Examples involving 'Flow assignment (FA)'

Find (modular) link capacities and traffic routing which minimizes the total link cost

Keywords: Capacity assignment (CA), Flow assignment (FA), JOM, MILP formulation

Given a network topology, and the offered traffic, this algorithm obtains the traffic routing and the (modular) capacities in the links that minimizes the link costs. The capacity of a link is constrained to be the aggregation of integer multiples of modules of capacities {0.15, 0.6, 2.4, 9.6} Gbps, and prices {1, 2, 4, 8} monetary units. Link utilization is limited by the user-defined parameter rhoMax

Minimimize number of IP links so that traffic is carried using OSPF routing

Keywords: Capacity assignment (CA), Destination-based routing, Flow assignment (FA), Greedy heuristic, OSPF

This algorithm computes the number of IP links between two nodes, and the OSPF routing (with ECMP), so that all the traffic is carried, while all the links have an utilization not exceeding a given threshold (maximumUtilization). All IP links have the same given fixedOSPFWeight weight, and the same given fixedIPLinkCapacity capacity.

Find link capacities to allocate shortest path (uncapacitated) routing

Keywords: Capacity assignment (CA), Flow assignment (FA)

Given a network topology, and the offered traffic, this algorithm first routes the traffic according to the shortest path (in number of traversed links or in number of traversed km), and then fixes the capacities so that the utilization in all the links is equal to a user-defined given value

Solve the routing and wavelength assignment problem assuming no wavelength conversion capabilities

Keywords: Capacity assignment (CA), Flow assignment (FA), JOM, MILP formulation, WDM

Given a network topology of OADM optical nodes connected by WDM fiber links, and a traffic demand of lightpath requests, this algorithm optimally computes the RWA (Routing and Wavelength Assignment) that carries all the lightpaths minimizing the average propagation delay, solving an Integer Linear Program (ILP). Wavelength conversion is not allowed. Only those routes with a length below a user-defined threshold maxLightpathLengthInKm are accepted. All the channels are of the same binaryRatePerChannel_Gbps capacity. The offered traffic demand is supposed to be measured in Gbps, and is rounded up to a multiple of binaryRatePerChannel_Gbps.

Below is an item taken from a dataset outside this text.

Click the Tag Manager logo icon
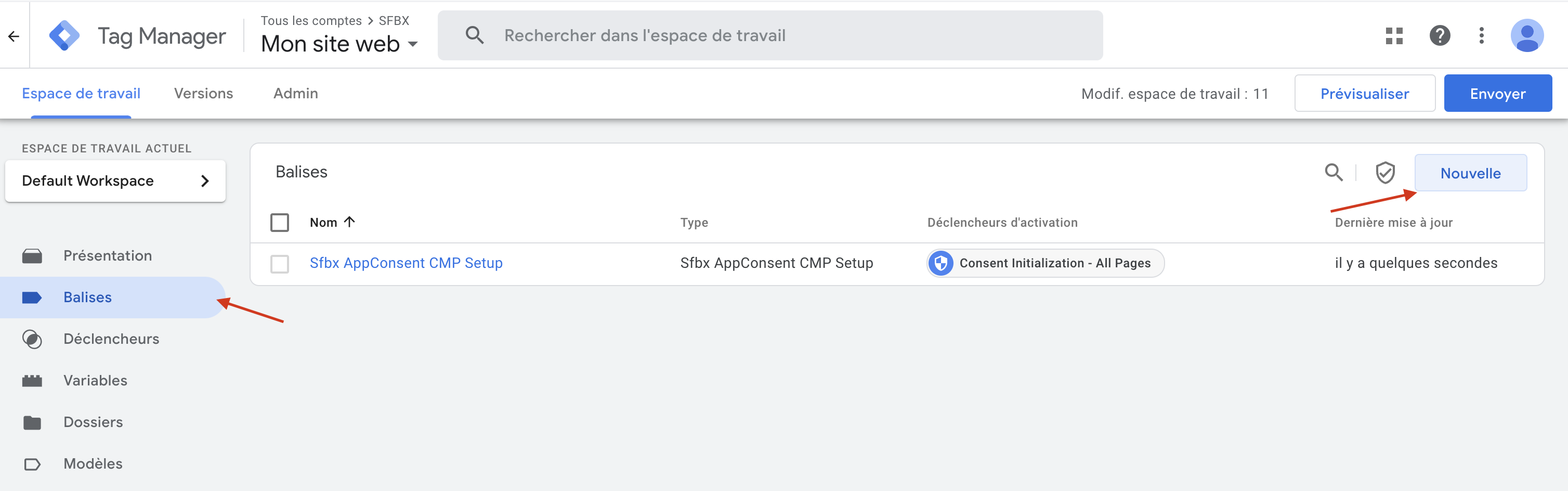 click(x=64, y=35)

Find traffic routing which minimizes the average between the network congestion in the non-failure state, and the worst network congestion among any single link failure

Keywords: Evolutionary algorithm (EA), Flow assignment (FA), Restoration algorithm

Given a set of nodes and links, with their capacities, an offered traffic, and a set of admissible paths for each demand (given by the k-shortest paths in km for each demand, being k an user-defined parameter), this algorithm uses an evolutionary algorithm metaheuristic to find for each demand two link-disjoint routes: a primary route, and a backup route used for restoration. That is, the backup route is pre-computed, but it carries not traffic unless the primary route fails. The optimization target is minimizing the average between the network congestion in the non-failure state, and the worst network congestion among the single link failures.

OSPF routing that minimizes the average congestion between (i) the congestion when no failure occurs in the network, (ii) the worse congestion ranging the cases when one single SRG is failed.

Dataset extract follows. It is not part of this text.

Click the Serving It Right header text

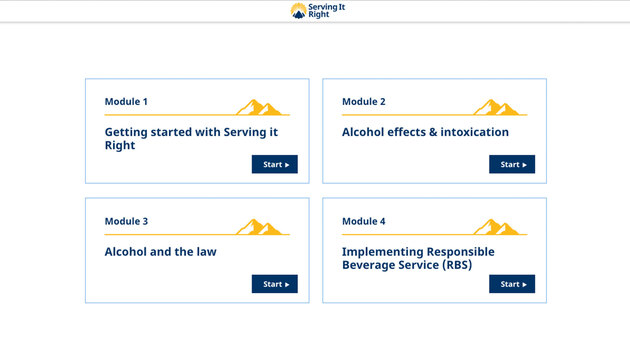(x=327, y=10)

Keywords: Destination-based routing, Evolutionary algorithm (EA), Flow assignment (FA), OSPF, Restoration algorithm

This algorithm computes the OSPF routing that minimizes the average congestion between (i) the congestion when no failure occurs in the network, (ii) the worse congestion ranging the cases when one single SRG is failed. If no SRGs are defined, congestion in (i) is returned. An evolutionary algorithm is implemented. Each solution is coded as an array of as many elements as links, storing the OSPF weight in each link. Details on the particular form in which the evolutionary operators are implemented can be seen in the source code. The returning design includes the routes defined by the OSPF weights, and an attribute per link with its OSPF weight

Maximum idle bottleneck capacity routing, flow-link formulation, and link-disjoint backup path protection

Keywords: Flow assignment (FA), JOM, MILP formulation, Protection algorithm

Given a network topology, the capacities in the links and the offered traffic, this algorithm obtains a link-disjoint or a SRG-disjoint (depending on user's choice) primary and backup path for the traffic of each demand, that minimizes the network congestion, with the constraint of non-bifurcated routing. For that it solves an ILP flow-link formulation (more complex in the SRG-disjoint case). In this algorithm, congestion is minimized by maximizing the idle link capacity in the bottleneck (the link with less idle capacity).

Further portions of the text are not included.